Let us ask now: what does the pattern of brain activity initially assigned to “living”, and now assigned to “small”, represent? Does the pattern carry information about items that fall under the category LIVING and, thus, represent living things, or does it carry information about items that fall under the category SMALL and, thus, represent small things? Does it represent both? Or does it represent neither? Philosophers—we hope—may find a family resemblance between this thought experiment and Quine’s famous doctrine of indeterminacy of reference (Quine, 1960),Footnote 1 which he introduces with the famous example of ‘Gavagai’. Quine invites us to imagine a linguist in a foreign land meeting a native who only speaks a completely unknown language. All of a sudden, “a rabbit scurries by, the native says ‘Gavagai’, and the linguists notes down the sentence ‘Rabbit’ (or ‘Lo, a rabbit’) as tentative translation” (Quine, 1960: p. 25). The linguist, however, is aware that the utterance is consistent with a number of other possible meanings; it may mean, for instance, ‘jumping’, ‘fast’, ‘food’ or ‘white’, let’s say. So she tests her initial hypothesis—the tentative translation—by uttering ‘Gavagai’ in the presence of jumps, fast things, foods and white objects, and records the native’s assent or dissent accordingly. This way, she manages to narrow down the possible meaning of ‘Gavagai’. The problem, however, is that there are a number of compatible translations that no amount of testing could falsify, such as ‘there is a rabbit’, or ‘Lo, undetached rabbit parts’, or even ‘rabbithood is manifested here now’. While all these co-instantiated entities constitute possible different referents of the term ‘Gavagai’, it is impossible, from the behavioral/observational data alone, to know for sure whether ‘Gavagai’ means ‘rabbit’ and not ‘undetached rabbit parts’. In other words, a precise translation of ‘gavagai’ is underdetermined by the observational data and, thus, its referent remains inscrutable.
We believe that a similar lesson applies to the problem of cross-cut categories in MVPA. Mutatis mutandis, a machine learning classifier is nothing but an automated linguist that is trying to assign proxy-functions from expressions in brain data to objects in the world. But as with the case of the native’s behavior, the observational data—i.e., the patterns of brain activity—can be mapped to at least two co-extensive sets of stimuli and, thus, can mean either ‘small’ or ‘living’, or ‘large’ or ‘non-living’. It would be premature for the second neuroscientist to claim that she has found a pattern of brain activity that means SMALL, just as it would have been premature for the first neuroscientist to claim that she has found a pattern of brain activity that means LIVING. These are at best—to use Quine’s trope—tentative translations.

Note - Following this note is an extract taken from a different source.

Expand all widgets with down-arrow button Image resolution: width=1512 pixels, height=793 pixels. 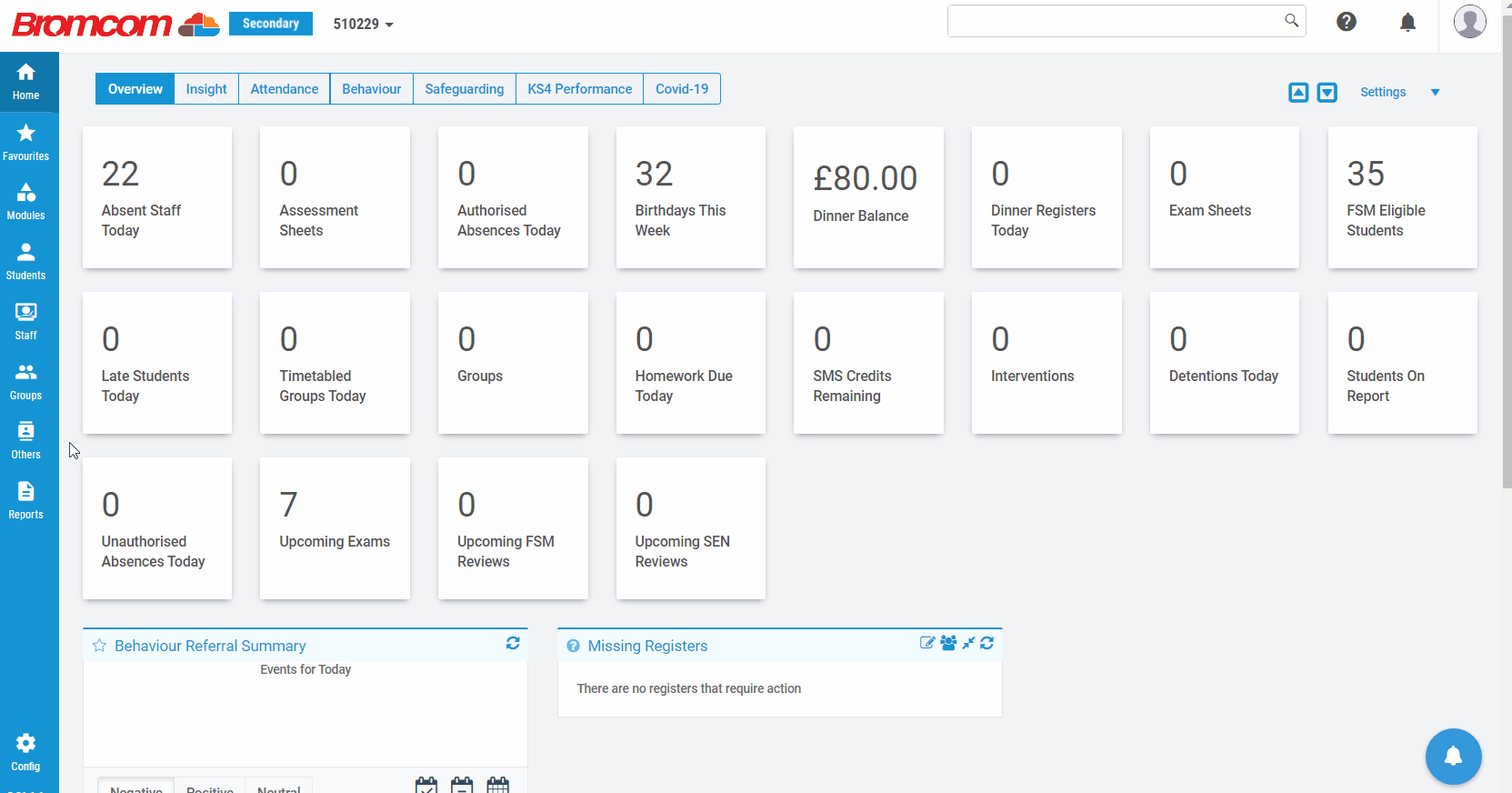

‘What’s the big deal?’, one may rebuff at this point, ‘Couldn’t a third, clever neuroscientist notice the co-extensionality of the stimulus set and run another experiment to tell them apart—this time involving living things that aren’t small, and non-living things that aren’t large?’ Sure! In practice, this is likely the best methodological response. In fact, it is precisely what the linguist in Quine’s fable does: he collects further observations to confirm or disconfirm semantic hypotheses. But the point in principle persists, for there is always an alternative possible category the same brain data could predict such that it would make the alleged neural representation to be about something else altogether. Then, just as it would have been wrong for the first neuroscientist to say that a certain pattern of brain activity represents LIVING, since—as shown by the second neuroscientist—it could as well represent SMALL, this third, clever neuroscientist could also be unaware of another co-extensive category her data set could be equally predictive of.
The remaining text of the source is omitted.